** CONSIGNE 1 **
Dans l'extrait choisi, relevez tous les buteurs du premier match officiel entre le Standard et Anderlecht.

** EXTRAIT CHOISI **
◇ ◇ ◇ ◇ ◇

66-35 pour les Mauves

139 matches entre le Standard et Anderlecht en D1. Et d’étonnantes histoires.

Depuis un quart de siècle, Anderlecht et Bruges se battent pour le titre, 9 chacun depuis 1976, mais le match entre le Sporting et le Standard reste un classique frappé de passion. Premier choc officiel, à Sclessin, le 19 octobre 1919. Un nul, 2-2, pour le championnat de Promotion, la D2 d’alors. Les pionniers sont pour le Standard : Paty, Waroux, Magnée, Ditzler, Maurice Petit, Grisard, Arnold, Robert, Gillis, Van Ruykensvelde et Biquet.

Anderlecht : Paye, Gilis, Van Hoof, Van Rothem, Berckmans, Defevere, Nijs, Luyckx, Demunter, André Versé et Maurice Versé. Buts: Petit et Grisard, Nijs et M. Versé. Demunter loupa un penalty.

◇ ◇ ◇ ◇ ◇

** DONNÉES FOURNIES **
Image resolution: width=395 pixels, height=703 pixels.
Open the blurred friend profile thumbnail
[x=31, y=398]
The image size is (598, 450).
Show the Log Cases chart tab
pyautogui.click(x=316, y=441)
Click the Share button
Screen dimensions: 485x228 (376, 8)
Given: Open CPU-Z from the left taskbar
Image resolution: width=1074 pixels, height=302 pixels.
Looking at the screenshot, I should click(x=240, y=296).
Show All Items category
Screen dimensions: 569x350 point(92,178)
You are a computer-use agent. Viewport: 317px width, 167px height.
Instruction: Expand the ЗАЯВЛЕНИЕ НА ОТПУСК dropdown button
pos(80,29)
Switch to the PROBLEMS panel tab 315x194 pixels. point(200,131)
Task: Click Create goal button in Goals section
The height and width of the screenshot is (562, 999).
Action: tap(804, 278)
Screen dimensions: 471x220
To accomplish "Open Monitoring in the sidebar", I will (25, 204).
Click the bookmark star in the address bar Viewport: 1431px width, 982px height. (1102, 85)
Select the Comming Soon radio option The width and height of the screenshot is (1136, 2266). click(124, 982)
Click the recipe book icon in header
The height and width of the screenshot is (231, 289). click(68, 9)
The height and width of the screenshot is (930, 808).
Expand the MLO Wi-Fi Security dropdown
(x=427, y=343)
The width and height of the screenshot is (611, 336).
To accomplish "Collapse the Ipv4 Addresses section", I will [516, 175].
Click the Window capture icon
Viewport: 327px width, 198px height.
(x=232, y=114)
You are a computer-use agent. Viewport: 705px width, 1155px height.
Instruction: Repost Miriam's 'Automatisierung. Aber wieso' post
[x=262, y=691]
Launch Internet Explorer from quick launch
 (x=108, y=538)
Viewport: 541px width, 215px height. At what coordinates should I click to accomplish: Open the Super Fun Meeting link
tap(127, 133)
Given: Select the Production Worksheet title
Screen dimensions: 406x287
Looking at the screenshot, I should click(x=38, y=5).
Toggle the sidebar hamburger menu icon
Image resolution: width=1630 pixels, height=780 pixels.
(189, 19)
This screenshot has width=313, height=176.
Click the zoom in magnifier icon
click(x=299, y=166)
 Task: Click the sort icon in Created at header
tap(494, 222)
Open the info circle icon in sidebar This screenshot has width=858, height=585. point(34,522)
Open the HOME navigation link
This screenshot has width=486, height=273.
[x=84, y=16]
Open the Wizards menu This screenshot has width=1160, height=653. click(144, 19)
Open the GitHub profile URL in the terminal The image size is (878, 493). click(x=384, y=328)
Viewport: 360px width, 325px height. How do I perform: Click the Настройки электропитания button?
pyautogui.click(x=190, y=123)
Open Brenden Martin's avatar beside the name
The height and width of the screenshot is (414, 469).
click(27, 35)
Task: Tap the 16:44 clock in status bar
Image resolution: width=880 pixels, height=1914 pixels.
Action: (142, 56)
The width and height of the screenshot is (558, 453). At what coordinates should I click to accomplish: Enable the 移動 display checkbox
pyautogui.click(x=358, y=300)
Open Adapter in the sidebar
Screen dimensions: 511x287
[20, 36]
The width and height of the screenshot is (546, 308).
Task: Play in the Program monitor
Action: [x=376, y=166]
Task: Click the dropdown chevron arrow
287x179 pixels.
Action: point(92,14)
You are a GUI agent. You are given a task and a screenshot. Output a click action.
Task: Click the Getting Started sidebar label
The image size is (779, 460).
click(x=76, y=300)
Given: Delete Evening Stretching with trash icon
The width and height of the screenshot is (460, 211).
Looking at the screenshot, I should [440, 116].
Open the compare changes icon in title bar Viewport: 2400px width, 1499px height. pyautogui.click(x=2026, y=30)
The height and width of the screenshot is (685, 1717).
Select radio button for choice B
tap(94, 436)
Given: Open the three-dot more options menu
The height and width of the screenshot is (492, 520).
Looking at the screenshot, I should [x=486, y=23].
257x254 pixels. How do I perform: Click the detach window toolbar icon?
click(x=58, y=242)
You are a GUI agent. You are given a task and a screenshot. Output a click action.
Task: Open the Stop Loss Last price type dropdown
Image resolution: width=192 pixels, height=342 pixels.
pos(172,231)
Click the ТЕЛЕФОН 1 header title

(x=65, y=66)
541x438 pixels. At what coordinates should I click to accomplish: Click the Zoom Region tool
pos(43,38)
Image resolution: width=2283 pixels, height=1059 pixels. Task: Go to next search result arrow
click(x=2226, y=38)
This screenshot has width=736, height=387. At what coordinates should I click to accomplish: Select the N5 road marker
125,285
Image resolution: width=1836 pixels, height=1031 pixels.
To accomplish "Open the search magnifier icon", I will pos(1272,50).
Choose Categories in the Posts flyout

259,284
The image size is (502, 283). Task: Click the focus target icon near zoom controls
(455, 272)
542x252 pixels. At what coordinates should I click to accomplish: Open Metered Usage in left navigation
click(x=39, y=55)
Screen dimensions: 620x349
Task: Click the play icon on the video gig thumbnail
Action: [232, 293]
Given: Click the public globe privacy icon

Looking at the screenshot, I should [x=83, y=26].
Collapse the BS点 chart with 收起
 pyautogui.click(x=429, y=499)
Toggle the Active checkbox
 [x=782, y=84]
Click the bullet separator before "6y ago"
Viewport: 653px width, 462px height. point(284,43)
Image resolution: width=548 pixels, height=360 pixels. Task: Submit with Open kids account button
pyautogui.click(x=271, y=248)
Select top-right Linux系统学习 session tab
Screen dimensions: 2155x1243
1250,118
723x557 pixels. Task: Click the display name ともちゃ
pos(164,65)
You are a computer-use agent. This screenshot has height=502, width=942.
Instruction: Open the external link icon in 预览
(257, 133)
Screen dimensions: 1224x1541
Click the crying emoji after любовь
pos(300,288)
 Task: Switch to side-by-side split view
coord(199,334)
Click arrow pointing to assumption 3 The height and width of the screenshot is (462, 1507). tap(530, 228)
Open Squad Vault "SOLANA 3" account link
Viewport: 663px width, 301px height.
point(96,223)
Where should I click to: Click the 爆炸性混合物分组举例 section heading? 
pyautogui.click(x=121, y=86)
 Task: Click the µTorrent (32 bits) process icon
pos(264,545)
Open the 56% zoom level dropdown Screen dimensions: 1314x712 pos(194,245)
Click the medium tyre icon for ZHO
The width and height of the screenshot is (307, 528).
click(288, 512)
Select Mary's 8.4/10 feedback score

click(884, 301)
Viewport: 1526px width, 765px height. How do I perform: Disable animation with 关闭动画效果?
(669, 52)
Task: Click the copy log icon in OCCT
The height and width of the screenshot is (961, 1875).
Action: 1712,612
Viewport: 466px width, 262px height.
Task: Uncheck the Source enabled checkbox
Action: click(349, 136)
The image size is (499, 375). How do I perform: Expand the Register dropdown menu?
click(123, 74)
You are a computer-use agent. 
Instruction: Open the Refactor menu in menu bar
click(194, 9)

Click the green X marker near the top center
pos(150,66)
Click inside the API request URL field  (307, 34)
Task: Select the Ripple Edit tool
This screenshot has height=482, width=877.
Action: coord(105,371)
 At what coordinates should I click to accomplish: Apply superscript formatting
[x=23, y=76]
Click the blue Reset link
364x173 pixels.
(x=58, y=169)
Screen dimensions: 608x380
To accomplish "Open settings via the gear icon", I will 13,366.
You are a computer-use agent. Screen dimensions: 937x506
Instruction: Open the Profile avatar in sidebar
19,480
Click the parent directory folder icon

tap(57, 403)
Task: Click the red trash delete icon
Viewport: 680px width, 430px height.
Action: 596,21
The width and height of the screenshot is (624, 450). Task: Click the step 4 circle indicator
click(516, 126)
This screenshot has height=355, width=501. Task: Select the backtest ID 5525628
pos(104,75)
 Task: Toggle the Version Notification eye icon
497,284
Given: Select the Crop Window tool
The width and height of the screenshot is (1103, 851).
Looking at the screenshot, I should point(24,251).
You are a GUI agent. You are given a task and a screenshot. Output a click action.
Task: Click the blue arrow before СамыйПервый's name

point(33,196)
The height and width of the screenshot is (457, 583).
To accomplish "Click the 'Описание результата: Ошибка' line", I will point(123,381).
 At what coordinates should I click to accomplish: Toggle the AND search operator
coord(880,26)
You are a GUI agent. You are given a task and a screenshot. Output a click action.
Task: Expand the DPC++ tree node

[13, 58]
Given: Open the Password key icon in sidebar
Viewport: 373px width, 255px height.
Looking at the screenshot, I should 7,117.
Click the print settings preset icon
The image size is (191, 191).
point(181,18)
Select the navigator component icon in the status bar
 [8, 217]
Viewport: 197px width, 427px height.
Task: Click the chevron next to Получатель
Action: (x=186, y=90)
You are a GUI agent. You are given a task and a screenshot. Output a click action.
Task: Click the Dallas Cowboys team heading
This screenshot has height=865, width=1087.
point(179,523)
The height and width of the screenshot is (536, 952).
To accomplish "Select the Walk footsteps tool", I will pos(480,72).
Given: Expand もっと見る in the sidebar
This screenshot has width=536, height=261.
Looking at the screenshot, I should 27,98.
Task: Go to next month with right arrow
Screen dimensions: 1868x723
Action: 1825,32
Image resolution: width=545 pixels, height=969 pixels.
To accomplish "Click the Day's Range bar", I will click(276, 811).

◇ ◇ ◇ ◇ ◇

** CONSIGNE 2 **
Recopiez les lignes des données fournies, depuis leur toute première ligne jusqu'à la ligne contenant "(x=427, y=343)", celle-ci comprise.

** BONNE RÉPONSE 1 **
Petit, Grisard, Nijs et M. Versé.

** BONNE RÉPONSE 2 **
Image resolution: width=395 pixels, height=703 pixels.
Open the blurred friend profile thumbnail
[x=31, y=398]
The image size is (598, 450).
Show the Log Cases chart tab
pyautogui.click(x=316, y=441)
Click the Share button
Screen dimensions: 485x228 (376, 8)
Given: Open CPU-Z from the left taskbar
Image resolution: width=1074 pixels, height=302 pixels.
Looking at the screenshot, I should click(x=240, y=296).
Show All Items category
Screen dimensions: 569x350 point(92,178)
You are a computer-use agent. Viewport: 317px width, 167px height.
Instruction: Expand the ЗАЯВЛЕНИЕ НА ОТПУСК dropdown button
pos(80,29)
Switch to the PROBLEMS panel tab 315x194 pixels. point(200,131)
Task: Click Create goal button in Goals section
The height and width of the screenshot is (562, 999).
Action: tap(804, 278)
Screen dimensions: 471x220
To accomplish "Open Monitoring in the sidebar", I will (25, 204).
Click the bookmark star in the address bar Viewport: 1431px width, 982px height. (1102, 85)
Select the Comming Soon radio option The width and height of the screenshot is (1136, 2266). click(124, 982)
Click the recipe book icon in header
The height and width of the screenshot is (231, 289). click(68, 9)
The height and width of the screenshot is (930, 808).
Expand the MLO Wi-Fi Security dropdown
(x=427, y=343)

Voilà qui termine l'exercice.